- _BRIEF_: The whole of the data must be transcribed exactly.
┌──
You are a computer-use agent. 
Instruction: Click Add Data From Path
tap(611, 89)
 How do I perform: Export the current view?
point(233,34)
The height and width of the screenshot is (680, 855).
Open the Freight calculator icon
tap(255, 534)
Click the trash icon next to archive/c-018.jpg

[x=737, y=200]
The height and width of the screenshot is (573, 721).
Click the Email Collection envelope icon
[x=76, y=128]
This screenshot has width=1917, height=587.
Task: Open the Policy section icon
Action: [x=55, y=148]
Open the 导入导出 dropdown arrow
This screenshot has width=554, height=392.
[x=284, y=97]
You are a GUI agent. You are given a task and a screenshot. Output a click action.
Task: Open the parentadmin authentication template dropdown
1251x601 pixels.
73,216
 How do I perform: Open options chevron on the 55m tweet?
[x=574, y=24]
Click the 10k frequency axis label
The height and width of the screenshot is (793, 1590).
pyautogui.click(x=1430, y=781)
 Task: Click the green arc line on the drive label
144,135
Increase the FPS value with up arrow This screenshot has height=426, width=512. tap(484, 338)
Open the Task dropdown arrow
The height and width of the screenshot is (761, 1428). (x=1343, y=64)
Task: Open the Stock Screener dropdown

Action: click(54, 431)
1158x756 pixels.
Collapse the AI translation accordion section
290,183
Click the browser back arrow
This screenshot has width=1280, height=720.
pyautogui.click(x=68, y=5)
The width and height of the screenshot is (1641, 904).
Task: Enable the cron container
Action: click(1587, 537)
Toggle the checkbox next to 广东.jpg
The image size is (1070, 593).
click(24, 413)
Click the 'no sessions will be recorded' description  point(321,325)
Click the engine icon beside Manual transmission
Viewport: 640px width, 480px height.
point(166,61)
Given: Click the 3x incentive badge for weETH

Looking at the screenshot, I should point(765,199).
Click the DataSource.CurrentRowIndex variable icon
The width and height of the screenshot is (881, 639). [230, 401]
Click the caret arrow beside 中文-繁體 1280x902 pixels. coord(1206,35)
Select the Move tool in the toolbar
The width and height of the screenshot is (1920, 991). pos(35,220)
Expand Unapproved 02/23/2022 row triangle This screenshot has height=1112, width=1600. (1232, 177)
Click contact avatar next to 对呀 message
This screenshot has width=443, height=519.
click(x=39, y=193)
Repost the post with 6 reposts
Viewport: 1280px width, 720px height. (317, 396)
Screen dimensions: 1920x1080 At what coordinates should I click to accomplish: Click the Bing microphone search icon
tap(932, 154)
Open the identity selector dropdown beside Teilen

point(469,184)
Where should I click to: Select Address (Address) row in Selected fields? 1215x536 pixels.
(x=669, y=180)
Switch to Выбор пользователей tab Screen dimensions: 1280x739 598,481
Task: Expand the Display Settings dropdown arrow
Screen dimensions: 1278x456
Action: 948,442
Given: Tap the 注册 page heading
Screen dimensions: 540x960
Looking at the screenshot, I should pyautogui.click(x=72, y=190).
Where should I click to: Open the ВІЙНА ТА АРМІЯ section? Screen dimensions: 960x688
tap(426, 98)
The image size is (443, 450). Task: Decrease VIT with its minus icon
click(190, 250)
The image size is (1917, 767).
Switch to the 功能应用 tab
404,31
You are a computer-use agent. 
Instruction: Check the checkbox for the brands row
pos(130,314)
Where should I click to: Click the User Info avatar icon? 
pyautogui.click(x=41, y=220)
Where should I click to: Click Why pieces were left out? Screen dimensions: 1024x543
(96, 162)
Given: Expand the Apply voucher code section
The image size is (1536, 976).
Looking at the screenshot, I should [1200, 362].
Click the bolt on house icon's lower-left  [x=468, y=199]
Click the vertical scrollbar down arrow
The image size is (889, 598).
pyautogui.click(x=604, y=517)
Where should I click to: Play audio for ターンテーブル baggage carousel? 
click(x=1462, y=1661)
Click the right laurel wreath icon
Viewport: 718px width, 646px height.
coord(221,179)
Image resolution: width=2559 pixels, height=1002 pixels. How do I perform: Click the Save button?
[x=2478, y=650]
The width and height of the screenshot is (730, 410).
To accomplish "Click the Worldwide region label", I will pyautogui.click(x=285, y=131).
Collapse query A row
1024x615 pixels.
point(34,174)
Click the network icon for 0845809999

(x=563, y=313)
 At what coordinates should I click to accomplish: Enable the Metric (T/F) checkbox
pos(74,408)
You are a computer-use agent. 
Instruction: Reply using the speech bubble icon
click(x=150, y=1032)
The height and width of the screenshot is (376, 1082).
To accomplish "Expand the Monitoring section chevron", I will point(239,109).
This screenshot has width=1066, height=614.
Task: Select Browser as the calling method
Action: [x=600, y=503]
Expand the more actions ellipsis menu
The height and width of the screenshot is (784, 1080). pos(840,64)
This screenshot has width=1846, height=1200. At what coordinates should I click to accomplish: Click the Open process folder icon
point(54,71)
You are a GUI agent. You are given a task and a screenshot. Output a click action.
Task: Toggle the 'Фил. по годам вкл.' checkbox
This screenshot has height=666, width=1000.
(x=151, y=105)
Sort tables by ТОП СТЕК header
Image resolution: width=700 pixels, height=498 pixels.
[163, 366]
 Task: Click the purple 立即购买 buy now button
└──
- _SOLUTION_:
You are a computer-use agent. 
Instruction: Click Add Data From Path
tap(611, 89)
 How do I perform: Export the current view?
point(233,34)
The height and width of the screenshot is (680, 855).
Open the Freight calculator icon
tap(255, 534)
Click the trash icon next to archive/c-018.jpg

[x=737, y=200]
The height and width of the screenshot is (573, 721).
Click the Email Collection envelope icon
[x=76, y=128]
This screenshot has width=1917, height=587.
Task: Open the Policy section icon
Action: [x=55, y=148]
Open the 导入导出 dropdown arrow
This screenshot has width=554, height=392.
[x=284, y=97]
You are a GUI agent. You are given a task and a screenshot. Output a click action.
Task: Open the parentadmin authentication template dropdown
1251x601 pixels.
73,216
 How do I perform: Open options chevron on the 55m tweet?
[x=574, y=24]
Click the 10k frequency axis label
The height and width of the screenshot is (793, 1590).
pyautogui.click(x=1430, y=781)
 Task: Click the green arc line on the drive label
144,135
Increase the FPS value with up arrow This screenshot has height=426, width=512. tap(484, 338)
Open the Task dropdown arrow
The height and width of the screenshot is (761, 1428). (x=1343, y=64)
Task: Open the Stock Screener dropdown

Action: click(54, 431)
1158x756 pixels.
Collapse the AI translation accordion section
290,183
Click the browser back arrow
This screenshot has width=1280, height=720.
pyautogui.click(x=68, y=5)
The width and height of the screenshot is (1641, 904).
Task: Enable the cron container
Action: click(1587, 537)
Toggle the checkbox next to 广东.jpg
The image size is (1070, 593).
click(24, 413)
Click the 'no sessions will be recorded' description  point(321,325)
Click the engine icon beside Manual transmission
Viewport: 640px width, 480px height.
point(166,61)
Given: Click the 3x incentive badge for weETH

Looking at the screenshot, I should point(765,199).
Click the DataSource.CurrentRowIndex variable icon
The width and height of the screenshot is (881, 639). [230, 401]
Click the caret arrow beside 中文-繁體 1280x902 pixels. coord(1206,35)
Select the Move tool in the toolbar
The width and height of the screenshot is (1920, 991). pos(35,220)
Expand Unapproved 02/23/2022 row triangle This screenshot has height=1112, width=1600. (1232, 177)
Click contact avatar next to 对呀 message
This screenshot has width=443, height=519.
click(x=39, y=193)
Repost the post with 6 reposts
Viewport: 1280px width, 720px height. (317, 396)
Screen dimensions: 1920x1080 At what coordinates should I click to accomplish: Click the Bing microphone search icon
tap(932, 154)
Open the identity selector dropdown beside Teilen

point(469,184)
Where should I click to: Select Address (Address) row in Selected fields? 1215x536 pixels.
(x=669, y=180)
Switch to Выбор пользователей tab Screen dimensions: 1280x739 598,481
Task: Expand the Display Settings dropdown arrow
Screen dimensions: 1278x456
Action: 948,442
Given: Tap the 注册 page heading
Screen dimensions: 540x960
Looking at the screenshot, I should pyautogui.click(x=72, y=190).
Where should I click to: Open the ВІЙНА ТА АРМІЯ section? Screen dimensions: 960x688
tap(426, 98)
The image size is (443, 450). Task: Decrease VIT with its minus icon
click(190, 250)
The image size is (1917, 767).
Switch to the 功能应用 tab
404,31
You are a computer-use agent. 
Instruction: Check the checkbox for the brands row
pos(130,314)
Where should I click to: Click the User Info avatar icon? 
pyautogui.click(x=41, y=220)
Where should I click to: Click Why pieces were left out? Screen dimensions: 1024x543
(96, 162)
Given: Expand the Apply voucher code section
The image size is (1536, 976).
Looking at the screenshot, I should [1200, 362].
Click the bolt on house icon's lower-left  [x=468, y=199]
Click the vertical scrollbar down arrow
The image size is (889, 598).
pyautogui.click(x=604, y=517)
Where should I click to: Play audio for ターンテーブル baggage carousel? 
click(x=1462, y=1661)
Click the right laurel wreath icon
Viewport: 718px width, 646px height.
coord(221,179)
Image resolution: width=2559 pixels, height=1002 pixels. How do I perform: Click the Save button?
[x=2478, y=650]
The width and height of the screenshot is (730, 410).
To accomplish "Click the Worldwide region label", I will pyautogui.click(x=285, y=131).
Collapse query A row
1024x615 pixels.
point(34,174)
Click the network icon for 0845809999

(x=563, y=313)
 At what coordinates should I click to accomplish: Enable the Metric (T/F) checkbox
pos(74,408)
You are a computer-use agent. 
Instruction: Reply using the speech bubble icon
click(x=150, y=1032)
The height and width of the screenshot is (376, 1082).
To accomplish "Expand the Monitoring section chevron", I will point(239,109).
This screenshot has width=1066, height=614.
Task: Select Browser as the calling method
Action: [x=600, y=503]
Expand the more actions ellipsis menu
The height and width of the screenshot is (784, 1080). pos(840,64)
This screenshot has width=1846, height=1200. At what coordinates should I click to accomplish: Click the Open process folder icon
point(54,71)
You are a GUI agent. You are given a task and a screenshot. Output a click action.
Task: Toggle the 'Фил. по годам вкл.' checkbox
This screenshot has height=666, width=1000.
(x=151, y=105)
Sort tables by ТОП СТЕК header
Image resolution: width=700 pixels, height=498 pixels.
[163, 366]
 Task: Click the purple 立即购买 buy now button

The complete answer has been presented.